Die verschiedenen Zurrsysteme sind dem aktuellen Trend folgend schmaler in der Breite, dafür aber dicker geworden. Das spricht für mehr Steifigkeit und etwas verringertem Gewicht, was aber vor Allem auffällt, dass die Riemen insgesamt weniger Fläche einnehmen und der Rucksack damit übersichtlicher wird. Die Hüftflossen lassen sich dank der Konstruktion schnell und einfach vorn verstellen, was sich für die Anpassung an den Körper und ob man bergauf oder bergab geht positiv auswirkt. Das Deckelfach lässt sich mittels der Zurrriemen nochmals anheben um die 5 Liter Zusatzvolumen herauszuholen. Im Deckelfach selbst erwartet uns standesgemäß ein inneres Fach und die SOS Notfallanleitung, sowie das äußere Deckelfach mit Einklippsmöglichkeit für den Schlüsselbund.

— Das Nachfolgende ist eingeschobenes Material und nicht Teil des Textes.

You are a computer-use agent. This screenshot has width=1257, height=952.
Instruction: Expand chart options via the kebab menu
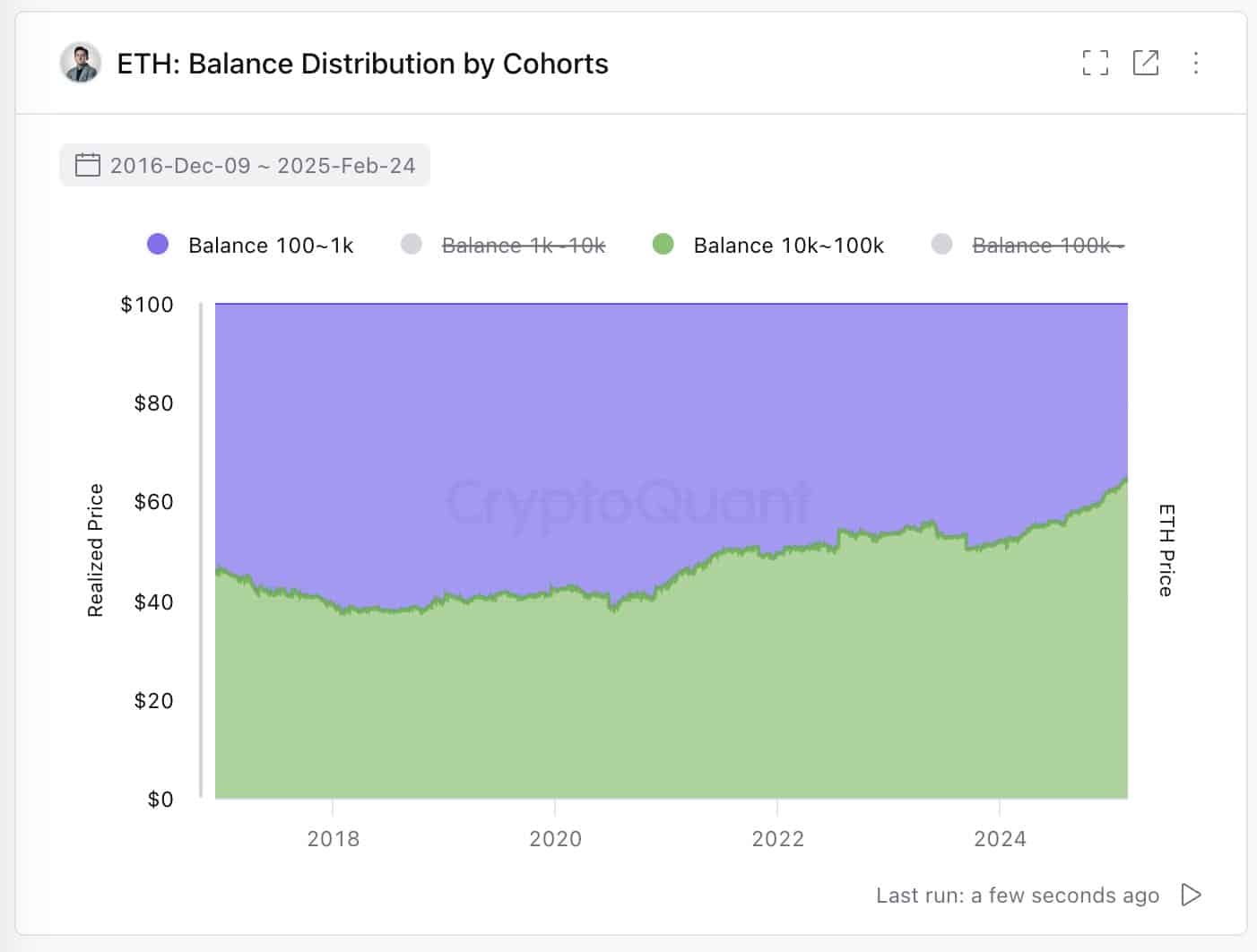1195,63
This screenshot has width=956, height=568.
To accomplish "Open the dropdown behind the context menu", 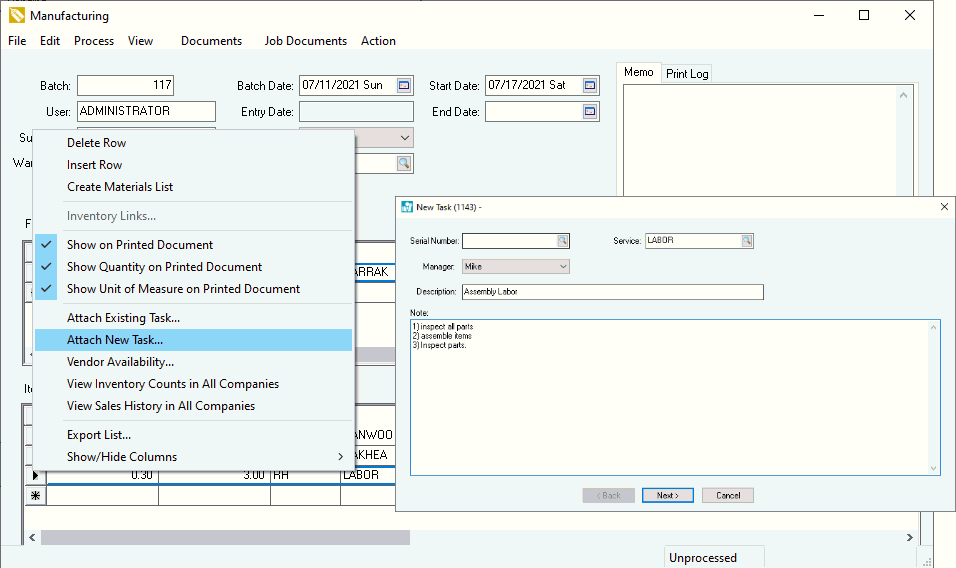I will point(405,138).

Gut versteckt am Boden gibt es noch das zusätzliche Regencover, dass den Rucksack in ein kräftiges Orange hüllt.
Als eierlegende Wollmilchsau kann der Altus zusätzlich noch Wanderstöcke und Eispickel gesondert aufnehmen. Hierfür gibt es zwei verschiedene Aufnahmen, die genau das ermöglichen. Der TipGripper für die Wanderstöcke und der HeadLocker für die Eispickel. Für mich ist ist insbesondere die Eispickelhalterung die angenehmste, die mir je untergekommen ist. Da die Haue formschlüssig in Position gehalten wird und zwei seitliche Verzurriemen den Pickel fixieren, kommt es zu so gut wie keiner Eigenbewegung des Pickels.
Fazit:
Nicht gemeckert ist ja gelobt genug, sagt man den Deutschen hinterher – damit würde man dem Lowe Alpine Altus 42:47 allerdings nicht gerecht werden. Er ist für mich ein fabelhafter Rucksack in der 40 Liter Klasse und leistete sich in meinem Test keinerlei Schwächen. Die Verarbeitung, Vielseitigkeit und das tolle Tragesystem machen ihn für mich zur ersten Wahl, wenn es stärker bepackt nach draußen geht. Sein Gewicht von 1,6 – respektive 1,7kg kommt durch seine Vielseitigkeit und die gute Verarbeitung zustande, sodass ich ihm diese nicht als Nachteil auslegen kann. Auch die drei verschiedenen Farbtöne die einem zur Auswahl stehen, sowie das ND40:45 Modell für Frauen geben viel Raum um den Altus an die persönlichen Bedürfnisse anzupassen. Wem das auch noch nicht reicht, für den gibt es den Altus auch noch in der 30 und 50 Liter Klasse. Damit hat Lowe Alpine in meinen Augen wirklich eine Eierlegende Wollmilchsau kreiert – Chapeau.